Financiamento e qualidade
Com
baixos resultados no Pisa e gasto do PIB similar a países mais ricos, o
Brasil tem sofrido com o diagnóstico de que gasta o suficiente, mas de
forma ineficiente, o que não é necessariamente verdade. “É possível
identificar programas nitidamente ineficientes e outros bastante
eficazes”, escreve Gois no livro. Já Catarina Santos, especialista em
educação da Universidade de Brasília, defende que o Brasil ainda gasta
pouco por aluno e as demandas são altas: “Muitos estudantes dependem do
que a escola tem para desenvolvimento, alimentação e proteção, tudo
isso”.
Analfabetismo
Momento que define toda a trajetória
escolar dos estudantes, a alfabetização vive uma enorme crise por ser a
etapa escolar com os maiores prejuízos durante o ensino remoto. Para
isso, diz o especialista em educação Gregório Grisa, é fundamental
reformular as formações continuadas “com foco em metodologias
chanceladas por boas práticas”. Além disso, ele avalia que é o Brasil
precisa remodelar os processos pedagógicos vividos já na pré-escola (de 4
a 5 anos), que é um momento de pré-alfabetização, “introduzindo um
conjunto de atividades lúdicas que garantam conhecimento prévio para que
elas possam se alfabetizar”, explica o especialista.
Professores
Duas
das três variáveis mais importantes para explicar o sucesso de alguns
países no Pisa são a atratividade da carreira docente e uma formação de
qualidade dos professores, aponta a consultoria internacional McKinsey.

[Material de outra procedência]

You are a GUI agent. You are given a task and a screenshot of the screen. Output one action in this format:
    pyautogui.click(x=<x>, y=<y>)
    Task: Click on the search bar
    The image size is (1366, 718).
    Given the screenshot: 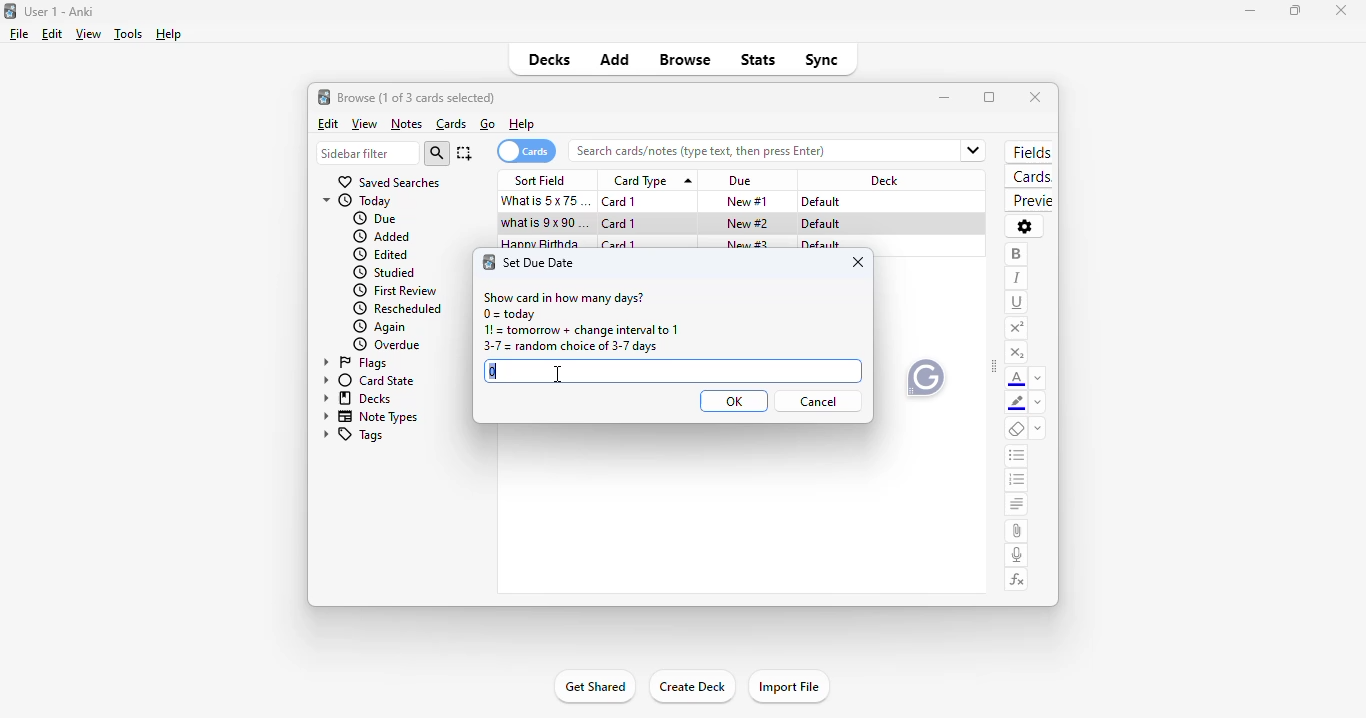 What is the action you would take?
    pyautogui.click(x=756, y=150)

“Precisamos investir em mais e melhor formação de professores. Não para
implementar teorias específicas, mas para que os professores ajudem na
construção de novas políticas públicas”, aponta Catarina Santos. “Também
é fundamental melhorar a remuneração e as condições para que eles se
dediquem exclusivamente a uma escola”.
Desigualdades
Legado
de décadas de exclusões, as desigualdades na educação são até hoje
reproduzidas no país. E até despercebidamente, avalia Gois. Segundo o
especialista, uma prática comum nas redes públicas é a de o professor
mais experiente ter o privilégio de escolher onde vai dar aula.
“Pensando na equidade, o sistema deveria alocar esse profissionais nas
escolas que mais precisam. Para que, assim, os alunos com mais
dificuldades tenham o melhor professor daquela rede”, analisa o autor.